Non nascono la personale meraviglia e, lo confesso, un certo orgoglio nel presentare questa importante opera: l’innario della Liturgia horarum iuxta Ritum Romanum, editio typica altera. Giuntoli, biblista di grande levatura da me scelto per le sue indiscusse qualità esegetiche tra i curatori della Bibbia Einaudi da me ideata e diretta, mette a disposizione la prima completa raccolta degli inni latini che fanno parte dell’edizione originale latina (non italiana) della liturgia delle ore, Liturgia horarum, in uso nella chiesa cattolica dopo la riforma liturgica del Vaticano II.
Se Inni cristiani d’Occidente si limita a riportare i 291 inni della Liturgia horarum, la storia ci consegna più di trentamila inni di cui si ha documentazione certa, ma c’è chi afferma che se ne possano contarne circa quarantacinque mila. L’innario della Liturgia horarum ha raccolto i migliori testi della tradizione latina dall’Antichità al Medio-Evo, insieme ad altri testi moderni e recenti. Ebbene, questi 291 inni sono il risultato di un’attenta selezione di cinque epoche d’innodia occidentale: l’epoca antica (IV secolo) con gl’inni di Ambrogio e i cosiddetti “ambrosiani”. Una seconda epoca più tarda (V -VII sec.) con inni attribuiti a poeti noti come Aurelio Prudenzio e Venanzio Fortunato. Inni di epoca precarolingia come il Christe redemptor omnium del vespro di Natale, insieme a quelli di epoca carolingia come quelli attribuiti a Rabano Mauro (IX sec.). In fine quelli di epoca moderna come l’inno per i vespri gli angeli custodi di Roberto Bellarmino (XVII sec.), oppure il O lux beata cælitum per la festa della sacra famiglia che si vuole di Leone XIII, fino a giungere all’inno delle lodi dell’Assunta composti dal Genovesi e l’inno Te Joseph della memoria di S. Giuseppe artigiano scritto dal D’Aversa nel 1955. A questi si aggiungono i testi più recenti composti appositamente in latino per la Liturgia horarum del 1971 specie dal benedettino Anselmo Lentini (1901-1989) ritenuto a giusto titolo l’artefice della riforma conciliare dell’innodia.

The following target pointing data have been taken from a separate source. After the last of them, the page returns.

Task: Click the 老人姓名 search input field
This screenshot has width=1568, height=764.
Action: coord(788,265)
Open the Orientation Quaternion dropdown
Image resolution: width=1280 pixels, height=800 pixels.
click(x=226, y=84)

Presentando un’innodia che copre un arco di tempo che va dal IV al XX secolo, Inni cristiani d’occidente testimonia da sé stessa che ogni epoca storica e ogni generazione di cristiani ha composto inni, ovvero testi e musiche attraverso le quali lodare Dio con parole, idee e musiche espressione della loro epoca ecclesiale e culturale.
L’inno è di sua natura una composizione ecclesiastica, ovvero non è un testo tratto dalla Scrittura. Nei primi secoli l’introduzione di testi non biblici all’interno dell’ufficio divino, avvenuta in occidente tra il V e il VI secolo, è stata un’operazione sofferta e combattuta. Nel canone 12 del concilio di Braga (563) si legge: “Non si canti nessuna produzione poetica in chiesa al di fuori dei salmi e delle Scritture canoniche dell’Antico e del Nuovo Testamento, come i canoni prescrivono (cf. can. 59 di Laodicea)”. Se negli stessi anni in Gallia il concilio di Tour (567) introduceva gl’inni di Ambrogio, nelle liturgie di Roma gl’inni vennero ammessi solo a partire dal XII secolo. Questo dato non fa altro che indicare la necessaria qualità biblica delle composizioni ecclesiastiche. Benché non sia un testo biblico, l’innodia parla la lingua della Bibbia, ovvero il suo vocabolario, il lessico, la terminologia, ma anche le espressioni e le immagini che impiega, devono essere tratti dalla Scrittura, facendosene eco. In altre parole, l’inno ha il pensiero della Scrittura senza citare la lettera della Scrittura.
L’ispirazione biblica è garanzia anche della forma e dello stile letterario che altrimenti si espone, come avvenuto nella storia dell’innodia, al rischio di imitare stilemi letterari mondani, mode dominanti nelle varie epoche. Emblematica è stata la riforma degli inni voluta da Urbano VIII (1623-1644), il quale da poeta latino quale era lavorò personalmente al riordinamento della gran parte degli inni antichi inni, che alla sensibilità classicheggiante di molti di quell’epoca umanistica risultavano barbari e rozzi. Tutti gl’inni furono ridotti pressoché ad un unico sistema metrico. Un osservatore dell’epoca così definì il risultato della riforma di Urbano VIII: “Accessit latinitas, recessit pietas”. Il curatore del volume mostra come uno dei lavori maggiori della riforma dell’ufficio voluta dal Vaticano II sia stato quello di riportare gl’inni al loro testo originario.
Quale il muns hymni, la funzione dell’inno nella liturgia? Per la loro ispirazione lirica gl’inni non solo sono destinati specificamente alla lode di Dio, ma costituiscono un elemento popolare. Questa è la funzione principale degli antichi inni latini, funzione espressa in modo caratteristico dall’incipit dell’inno, dal Nocte surgentes alle vigilie fino al Te lucisi ante terminum di compieta. Dunque, l’inno ha la funzione di caratterizzare immediatamente le singole Ore della preghiera, soprattutto in riferimento al tempo.
La raccolta di inni curata da Giuntoli mette bene in evidenza come lungo tutto l’anno liturgico, gl’inni di ogni tempo celebrano i diversi aspetti della storia della salvezza, e sono anche evocazione dello specifico del tempo liturgico, soprattutto i tempi di Avvento, Natale, Quaresima e Pasqua.
L’assoluto prestigio di questa pubblicazione è dato dall’ampia e documenta introduzione a firma di Federico Giuntoli, il quale dei 291 inni della Liturgia horarum offre, accanto al testo latino, un’accurata traduzione italiana e l’indicazione della melodia gregoriana propria. A ciò si aggiunge la ricerca storica per l’attribuzione di ciascun testo al suo autore e un’utilissima serie di indici. Ancora una volta, un “Millennio” Einaudi rende un servizio prezioso alla cultura italiana e al tempo stesso consegna al mondo ecclesiale uno strumento di indubbio valore.